[Opening DATA PROVIDED section]

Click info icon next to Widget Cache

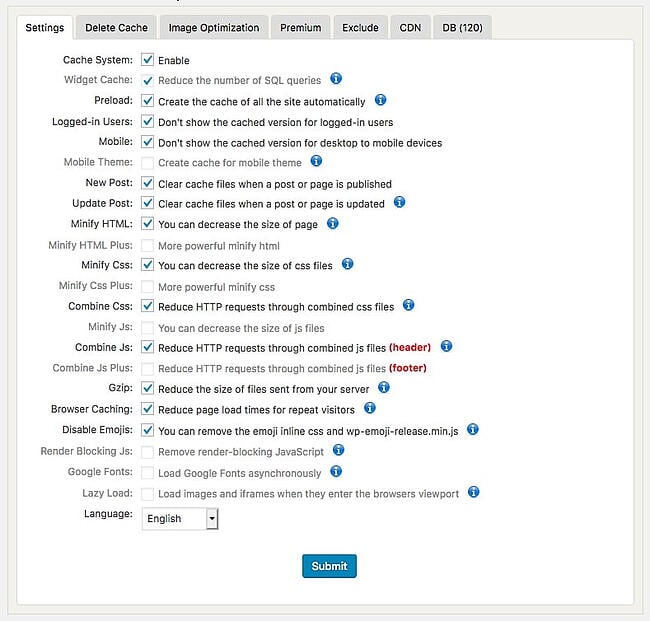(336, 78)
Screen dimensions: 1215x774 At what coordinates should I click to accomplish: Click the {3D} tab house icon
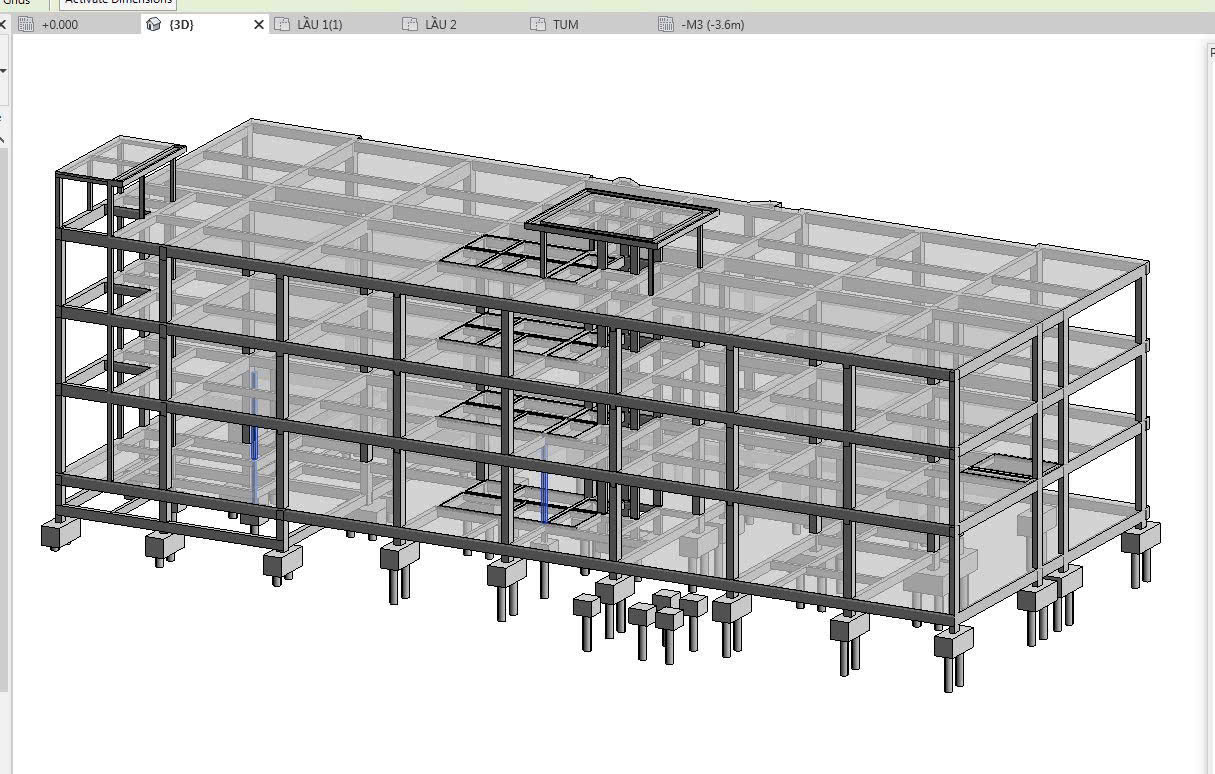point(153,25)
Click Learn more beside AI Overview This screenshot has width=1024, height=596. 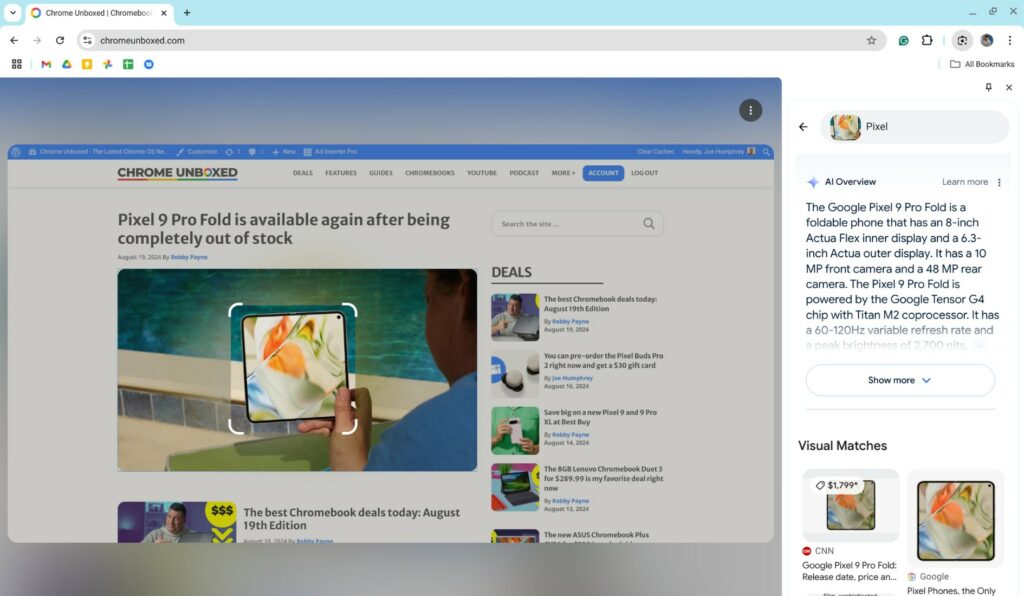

[Closing DATA PROVIDED section]

Without including any picture, restate every entry above exactly.

◆ WRITTEN ANSWER ◆
Click info icon next to Widget Cache

(336, 78)
Screen dimensions: 1215x774 At what coordinates should I click to accomplish: Click the {3D} tab house icon
point(153,25)
Click Learn more beside AI Overview This screenshot has width=1024, height=596. 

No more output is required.